Dikkat ediniz, normal bir dönemden bahsetmiyorum: Savaşın ortasındayız, İstanbul işgal altında, İzmir işgal altında…
Adana, Maraş, Antep muhasara altında…
Olağanüstü bir dönemde, olağanüstü güçlerle donanmış bir adam hala temsiliyetten söz ediyor.
Tek bir amacı var:
Darmadağınık olmuş “halk”ı, “millet” olmaya dönüştürme çabası.
Çünkü biliyor ki, ancak “millet” olunca kurtuluş mümkündür.
İşte Atatürk, “halkını millet yapabilmiş” bir liderdir.
Hataları olmamış mıdır O’nun da?
Olmaz mı, muhakkak olmuştur.
Kazım Karabekir hadisesi aklıma geldikçe içim sızlar mesela.
Bütün rütbeleri alınmış ve hakkında tutuklama kararı çıkarılmış iken, Anadolu’nun tek Ordu’su olan 2. Ordu komutanı Kazım Karabekir, Mustafa Kemal’i karşılarken, karşısında esas duruşa geçerek “ben ve ordum emrinizdeyim paşam” diyebilme erdemini gösterebilmiştir.
2. Ordu ve Kazım Karabekir olmasaydı belki de Kurtuluş Savaşı kazanılamazdı.
İşte o Kazım Karabekir, İzmir suikasti davasında İstiklal Mahkemesi’nde yargılanmış ve siyasetten men cezası verilmiştir.
Bu büyük bir hataydı!
Ancak, çok sık düştüğümüz bir yanlış var bu ülkede.
Bugünün koşullarıyla bakarak geçmişi yargılıyoruz.
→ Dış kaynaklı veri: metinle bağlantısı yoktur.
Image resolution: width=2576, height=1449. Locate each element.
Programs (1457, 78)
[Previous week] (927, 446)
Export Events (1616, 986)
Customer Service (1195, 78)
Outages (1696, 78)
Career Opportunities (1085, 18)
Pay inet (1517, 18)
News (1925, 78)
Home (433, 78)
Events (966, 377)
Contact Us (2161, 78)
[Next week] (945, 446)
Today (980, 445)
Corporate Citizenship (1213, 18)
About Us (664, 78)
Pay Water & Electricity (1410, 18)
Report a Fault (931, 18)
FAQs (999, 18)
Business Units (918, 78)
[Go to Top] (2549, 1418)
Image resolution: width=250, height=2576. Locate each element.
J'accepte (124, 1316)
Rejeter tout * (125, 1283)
Bu son derece yanlış bir tutum. Çünkü her olay kendi güncel koşullarına göre değerlendirilmelidir.
Saltanat ile yönetilen bir ülkede, her bölgeden “seçilmiş” temsilcilerin oluşturduğu bir meclis kurma fikri, o dönemin koşulları içerisinde çok çılgınca değil mi sizce de?
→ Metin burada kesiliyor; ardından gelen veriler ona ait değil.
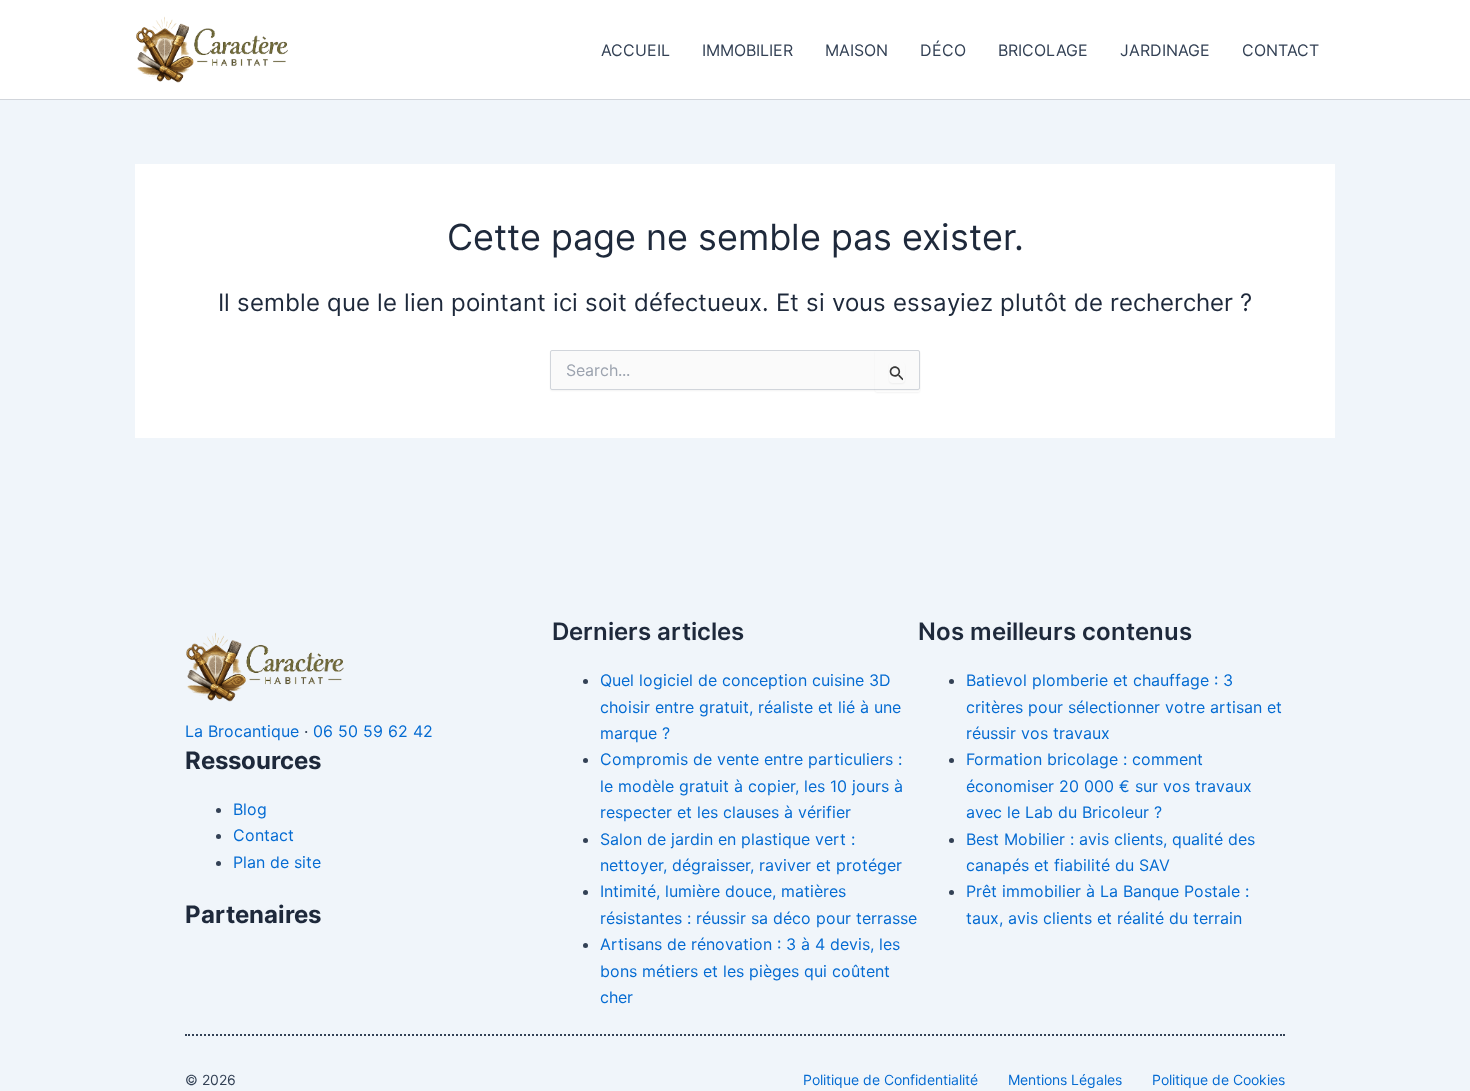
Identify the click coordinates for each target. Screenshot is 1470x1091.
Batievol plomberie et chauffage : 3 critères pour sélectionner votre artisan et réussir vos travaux (1124, 706)
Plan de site (277, 862)
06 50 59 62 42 (373, 731)
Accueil (635, 50)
Kadının geri planda olduğu bir coğrafyada , kadınlara seçme-seçilme hakkı verilmesi , şeri hükümlerle yönetilen bir ülkede “medeni kanun” un kabul edilmesi, arap harflerinden latin harflerine geçilmesi, ve tüm bu yapılan devrimlerin halkın büyük çoğunluğu tarafından desteklenmesi çılgınca değil mi?
Bu milletin içindeki Atatürk ve Cumhuriyet sevgisini nasıl söküp atabilirsiniz ki!
Sonsuza kadar bu sevgi var olacak!
Çünkü varlık ve birliğimizin sebebi de ancak bu sevgi’dir.